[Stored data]

#####

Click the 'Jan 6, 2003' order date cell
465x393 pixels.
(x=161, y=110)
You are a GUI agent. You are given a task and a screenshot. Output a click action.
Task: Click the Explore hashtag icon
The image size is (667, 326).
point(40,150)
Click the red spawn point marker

#####

Exercise brief> Now that the records have been shown, restate each one word for word.

Answer area>
Click the 'Jan 6, 2003' order date cell
465x393 pixels.
(x=161, y=110)
You are a GUI agent. You are given a task and a screenshot. Output a click action.
Task: Click the Explore hashtag icon
The image size is (667, 326).
point(40,150)
Click the red spawn point marker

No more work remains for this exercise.